* [Given records]:
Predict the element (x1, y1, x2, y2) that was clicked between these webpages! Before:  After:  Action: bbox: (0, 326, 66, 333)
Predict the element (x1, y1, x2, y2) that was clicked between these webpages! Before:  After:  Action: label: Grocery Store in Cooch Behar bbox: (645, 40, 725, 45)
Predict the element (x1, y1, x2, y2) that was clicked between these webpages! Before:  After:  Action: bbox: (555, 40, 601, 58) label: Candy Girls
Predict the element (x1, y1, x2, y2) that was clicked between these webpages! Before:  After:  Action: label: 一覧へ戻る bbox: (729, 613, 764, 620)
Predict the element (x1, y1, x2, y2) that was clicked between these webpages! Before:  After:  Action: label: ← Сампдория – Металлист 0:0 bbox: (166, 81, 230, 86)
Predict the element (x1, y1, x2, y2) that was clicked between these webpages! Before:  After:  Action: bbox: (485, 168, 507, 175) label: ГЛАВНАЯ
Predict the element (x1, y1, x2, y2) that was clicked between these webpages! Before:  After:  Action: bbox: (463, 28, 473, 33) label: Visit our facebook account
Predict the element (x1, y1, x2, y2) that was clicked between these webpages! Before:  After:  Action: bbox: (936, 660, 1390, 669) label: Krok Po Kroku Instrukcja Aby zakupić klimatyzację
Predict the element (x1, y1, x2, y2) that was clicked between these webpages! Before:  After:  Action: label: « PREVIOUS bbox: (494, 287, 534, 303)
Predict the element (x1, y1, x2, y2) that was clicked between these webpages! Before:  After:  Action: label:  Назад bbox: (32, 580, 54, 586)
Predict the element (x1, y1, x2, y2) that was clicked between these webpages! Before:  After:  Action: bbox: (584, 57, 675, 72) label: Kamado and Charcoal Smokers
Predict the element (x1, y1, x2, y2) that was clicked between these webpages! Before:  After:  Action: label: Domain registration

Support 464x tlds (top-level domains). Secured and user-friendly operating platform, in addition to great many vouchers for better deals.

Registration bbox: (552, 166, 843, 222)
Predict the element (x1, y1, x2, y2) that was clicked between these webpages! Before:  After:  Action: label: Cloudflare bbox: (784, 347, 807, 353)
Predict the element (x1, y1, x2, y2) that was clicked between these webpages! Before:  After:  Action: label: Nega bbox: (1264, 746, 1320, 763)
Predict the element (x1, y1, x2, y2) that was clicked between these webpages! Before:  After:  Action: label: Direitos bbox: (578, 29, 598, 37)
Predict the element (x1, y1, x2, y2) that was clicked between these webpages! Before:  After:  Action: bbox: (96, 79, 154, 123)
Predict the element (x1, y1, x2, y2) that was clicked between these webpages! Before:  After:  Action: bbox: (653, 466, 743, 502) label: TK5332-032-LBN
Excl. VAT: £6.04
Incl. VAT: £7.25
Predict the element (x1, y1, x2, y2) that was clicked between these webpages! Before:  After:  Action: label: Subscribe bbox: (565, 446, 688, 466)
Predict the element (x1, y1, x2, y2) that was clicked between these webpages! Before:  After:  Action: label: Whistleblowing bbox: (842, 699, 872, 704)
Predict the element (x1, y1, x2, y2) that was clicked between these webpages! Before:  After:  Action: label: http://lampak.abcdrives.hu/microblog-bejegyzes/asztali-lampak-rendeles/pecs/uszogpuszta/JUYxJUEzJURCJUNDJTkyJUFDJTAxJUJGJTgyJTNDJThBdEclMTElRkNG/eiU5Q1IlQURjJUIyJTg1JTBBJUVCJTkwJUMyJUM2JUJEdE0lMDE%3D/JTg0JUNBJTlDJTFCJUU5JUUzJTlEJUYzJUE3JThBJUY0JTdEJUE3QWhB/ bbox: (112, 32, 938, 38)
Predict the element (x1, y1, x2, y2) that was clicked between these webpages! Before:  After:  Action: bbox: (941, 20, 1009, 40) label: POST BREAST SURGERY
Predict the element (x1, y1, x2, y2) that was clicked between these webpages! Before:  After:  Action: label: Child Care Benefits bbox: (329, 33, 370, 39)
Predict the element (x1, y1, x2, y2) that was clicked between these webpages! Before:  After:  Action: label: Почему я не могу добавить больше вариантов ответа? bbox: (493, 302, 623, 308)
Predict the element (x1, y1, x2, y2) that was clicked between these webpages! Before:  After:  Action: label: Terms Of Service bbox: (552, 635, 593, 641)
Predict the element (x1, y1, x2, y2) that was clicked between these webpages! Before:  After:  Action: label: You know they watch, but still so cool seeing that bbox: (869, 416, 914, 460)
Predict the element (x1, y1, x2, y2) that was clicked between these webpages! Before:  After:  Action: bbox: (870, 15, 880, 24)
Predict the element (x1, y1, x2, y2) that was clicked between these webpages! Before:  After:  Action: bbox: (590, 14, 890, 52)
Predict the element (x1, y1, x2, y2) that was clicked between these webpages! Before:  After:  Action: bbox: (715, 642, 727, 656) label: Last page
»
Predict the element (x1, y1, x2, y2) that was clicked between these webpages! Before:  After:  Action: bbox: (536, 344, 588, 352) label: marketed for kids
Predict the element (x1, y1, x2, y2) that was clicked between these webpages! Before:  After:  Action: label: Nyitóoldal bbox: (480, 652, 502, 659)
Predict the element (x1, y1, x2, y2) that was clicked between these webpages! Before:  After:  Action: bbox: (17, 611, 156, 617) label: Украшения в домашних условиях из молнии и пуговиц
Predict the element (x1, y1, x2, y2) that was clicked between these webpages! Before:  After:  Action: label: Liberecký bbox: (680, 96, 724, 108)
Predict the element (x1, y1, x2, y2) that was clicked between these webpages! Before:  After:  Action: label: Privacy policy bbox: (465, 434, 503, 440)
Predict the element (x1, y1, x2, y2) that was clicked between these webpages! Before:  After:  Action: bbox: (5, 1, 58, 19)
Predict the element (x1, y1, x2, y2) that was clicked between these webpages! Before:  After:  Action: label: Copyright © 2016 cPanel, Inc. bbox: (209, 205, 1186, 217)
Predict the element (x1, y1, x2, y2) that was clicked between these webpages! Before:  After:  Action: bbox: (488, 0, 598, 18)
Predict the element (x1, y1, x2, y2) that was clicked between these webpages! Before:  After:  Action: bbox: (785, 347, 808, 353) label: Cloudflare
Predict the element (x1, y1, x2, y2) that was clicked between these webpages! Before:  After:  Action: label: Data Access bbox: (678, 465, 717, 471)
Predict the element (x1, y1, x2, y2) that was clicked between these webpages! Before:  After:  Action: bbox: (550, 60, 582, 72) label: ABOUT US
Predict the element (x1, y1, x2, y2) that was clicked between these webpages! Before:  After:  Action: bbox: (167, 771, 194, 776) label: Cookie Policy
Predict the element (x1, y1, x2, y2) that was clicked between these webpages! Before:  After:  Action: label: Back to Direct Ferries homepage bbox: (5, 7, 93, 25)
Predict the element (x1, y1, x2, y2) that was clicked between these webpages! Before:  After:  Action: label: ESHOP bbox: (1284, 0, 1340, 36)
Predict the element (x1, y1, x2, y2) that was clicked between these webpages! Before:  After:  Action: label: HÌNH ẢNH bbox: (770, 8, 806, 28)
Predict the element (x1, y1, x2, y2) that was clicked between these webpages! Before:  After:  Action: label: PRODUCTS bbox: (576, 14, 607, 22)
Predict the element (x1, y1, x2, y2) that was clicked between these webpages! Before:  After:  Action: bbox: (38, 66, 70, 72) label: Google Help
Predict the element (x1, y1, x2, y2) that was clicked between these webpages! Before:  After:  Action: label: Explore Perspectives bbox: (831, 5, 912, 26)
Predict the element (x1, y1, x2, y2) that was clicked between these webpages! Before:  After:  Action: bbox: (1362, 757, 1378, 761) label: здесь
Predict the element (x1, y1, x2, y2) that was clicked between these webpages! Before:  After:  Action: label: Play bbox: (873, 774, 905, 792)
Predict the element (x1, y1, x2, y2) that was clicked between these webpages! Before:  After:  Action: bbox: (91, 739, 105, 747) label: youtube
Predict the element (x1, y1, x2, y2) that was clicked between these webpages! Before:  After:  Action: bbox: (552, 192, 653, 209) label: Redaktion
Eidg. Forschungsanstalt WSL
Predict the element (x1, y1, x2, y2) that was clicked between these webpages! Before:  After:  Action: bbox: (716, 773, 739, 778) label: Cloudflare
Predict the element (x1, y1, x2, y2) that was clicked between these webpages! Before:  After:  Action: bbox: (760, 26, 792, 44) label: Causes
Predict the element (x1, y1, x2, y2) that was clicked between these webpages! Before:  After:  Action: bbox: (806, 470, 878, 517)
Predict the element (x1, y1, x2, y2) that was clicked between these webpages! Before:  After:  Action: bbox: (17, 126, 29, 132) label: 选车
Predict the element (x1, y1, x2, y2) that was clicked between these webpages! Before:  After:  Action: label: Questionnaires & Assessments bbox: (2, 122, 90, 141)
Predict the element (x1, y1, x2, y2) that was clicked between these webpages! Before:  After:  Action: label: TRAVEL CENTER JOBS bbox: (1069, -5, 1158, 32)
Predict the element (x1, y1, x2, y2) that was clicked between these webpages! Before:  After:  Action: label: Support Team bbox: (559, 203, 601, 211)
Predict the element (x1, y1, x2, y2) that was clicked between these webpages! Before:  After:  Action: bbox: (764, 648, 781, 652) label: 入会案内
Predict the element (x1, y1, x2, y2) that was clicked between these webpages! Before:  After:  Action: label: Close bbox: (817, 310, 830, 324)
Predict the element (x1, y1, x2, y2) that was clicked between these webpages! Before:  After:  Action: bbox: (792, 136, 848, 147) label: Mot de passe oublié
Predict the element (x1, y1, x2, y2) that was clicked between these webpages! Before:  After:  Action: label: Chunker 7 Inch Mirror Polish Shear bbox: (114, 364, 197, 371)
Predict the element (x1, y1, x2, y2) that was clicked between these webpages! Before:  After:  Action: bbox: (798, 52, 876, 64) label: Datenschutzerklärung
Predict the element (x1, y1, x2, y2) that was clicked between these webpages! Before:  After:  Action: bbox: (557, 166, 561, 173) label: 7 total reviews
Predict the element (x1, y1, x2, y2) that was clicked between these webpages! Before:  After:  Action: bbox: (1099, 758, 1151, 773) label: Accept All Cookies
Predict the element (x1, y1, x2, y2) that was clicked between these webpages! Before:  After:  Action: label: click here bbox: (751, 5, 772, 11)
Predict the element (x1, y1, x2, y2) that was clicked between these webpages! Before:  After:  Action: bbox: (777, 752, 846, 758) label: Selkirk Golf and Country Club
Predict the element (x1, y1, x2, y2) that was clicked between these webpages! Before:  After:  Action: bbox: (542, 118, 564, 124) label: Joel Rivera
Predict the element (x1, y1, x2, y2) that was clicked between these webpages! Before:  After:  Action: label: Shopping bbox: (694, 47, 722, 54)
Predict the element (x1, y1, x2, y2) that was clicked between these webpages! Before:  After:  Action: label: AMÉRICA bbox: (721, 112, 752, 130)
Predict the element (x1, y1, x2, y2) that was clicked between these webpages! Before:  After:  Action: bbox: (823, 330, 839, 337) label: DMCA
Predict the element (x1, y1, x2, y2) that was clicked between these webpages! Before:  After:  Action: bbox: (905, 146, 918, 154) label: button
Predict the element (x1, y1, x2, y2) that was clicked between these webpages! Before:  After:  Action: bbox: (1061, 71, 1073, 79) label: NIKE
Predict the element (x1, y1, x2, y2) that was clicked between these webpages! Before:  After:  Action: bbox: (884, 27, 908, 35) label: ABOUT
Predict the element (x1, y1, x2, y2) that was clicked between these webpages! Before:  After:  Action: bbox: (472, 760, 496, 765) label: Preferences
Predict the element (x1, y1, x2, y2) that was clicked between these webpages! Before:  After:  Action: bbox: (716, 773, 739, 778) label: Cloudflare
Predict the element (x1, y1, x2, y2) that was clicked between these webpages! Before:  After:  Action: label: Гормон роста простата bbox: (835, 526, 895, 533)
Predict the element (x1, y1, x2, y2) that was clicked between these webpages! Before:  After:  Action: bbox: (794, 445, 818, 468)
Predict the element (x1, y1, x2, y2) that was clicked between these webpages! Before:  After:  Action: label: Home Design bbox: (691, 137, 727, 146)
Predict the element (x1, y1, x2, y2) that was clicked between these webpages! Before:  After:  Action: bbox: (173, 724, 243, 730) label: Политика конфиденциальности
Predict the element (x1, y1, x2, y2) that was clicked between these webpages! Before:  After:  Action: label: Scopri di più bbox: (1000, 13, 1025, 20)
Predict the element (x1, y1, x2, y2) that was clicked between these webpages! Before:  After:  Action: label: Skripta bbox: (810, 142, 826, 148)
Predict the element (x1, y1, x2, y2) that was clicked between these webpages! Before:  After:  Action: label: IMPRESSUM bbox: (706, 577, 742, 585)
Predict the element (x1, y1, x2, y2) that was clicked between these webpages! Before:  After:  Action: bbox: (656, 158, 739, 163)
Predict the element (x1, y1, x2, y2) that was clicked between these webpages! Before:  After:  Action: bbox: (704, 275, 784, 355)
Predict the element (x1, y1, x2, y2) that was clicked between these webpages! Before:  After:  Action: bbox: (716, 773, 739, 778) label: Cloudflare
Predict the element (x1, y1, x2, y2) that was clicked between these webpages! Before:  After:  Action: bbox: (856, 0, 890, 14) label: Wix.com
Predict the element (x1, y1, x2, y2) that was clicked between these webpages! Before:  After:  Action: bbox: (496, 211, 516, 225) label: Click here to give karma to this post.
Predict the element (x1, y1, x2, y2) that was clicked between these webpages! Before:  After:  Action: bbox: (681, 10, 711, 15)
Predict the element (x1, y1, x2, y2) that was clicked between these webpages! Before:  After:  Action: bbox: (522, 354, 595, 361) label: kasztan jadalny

* [The request]:
Could you lay out the stretch of data above, from the line containing "445, 818, 468)" through the line containing "14) label: Wix.com", as a Markdown table with the columns Number and Line, skipping any blank lines?

* [Correct answer]:
| Number | Line |
|---|---|
| 1 | Predict the element (x1, y1, x2, y2) that was clicked between these webpages! Before:  After:  Action: bbox: (794, 445, 818, 468) |
| 2 | Predict the element (x1, y1, x2, y2) that was clicked between these webpages! Before:  After:  Action: label: Home Design bbox: (691, 137, 727, 146) |
| 3 | Predict the element (x1, y1, x2, y2) that was clicked between these webpages! Before:  After:  Action: bbox: (173, 724, 243, 730) label: Политика конфиденциальности |
| 4 | Predict the element (x1, y1, x2, y2) that was clicked between these webpages! Before:  After:  Action: label: Scopri di più bbox: (1000, 13, 1025, 20) |
| 5 | Predict the element (x1, y1, x2, y2) that was clicked between these webpages! Before:  After:  Action: label: Skripta bbox: (810, 142, 826, 148) |
| 6 | Predict the element (x1, y1, x2, y2) that was clicked between these webpages! Before:  After:  Action: label: IMPRESSUM bbox: (706, 577, 742, 585) |
| 7 | Predict the element (x1, y1, x2, y2) that was clicked between these webpages! Before:  After:  Action: bbox: (656, 158, 739, 163) |
| 8 | Predict the element (x1, y1, x2, y2) that was clicked between these webpages! Before:  After:  Action: bbox: (704, 275, 784, 355) |
| 9 | Predict the element (x1, y1, x2, y2) that was clicked between these webpages! Before:  After:  Action: bbox: (716, 773, 739, 778) label: Cloudflare |
| 10 | Predict the element (x1, y1, x2, y2) that was clicked between these webpages! Before:  After:  Action: bbox: (856, 0, 890, 14) label: Wix.com |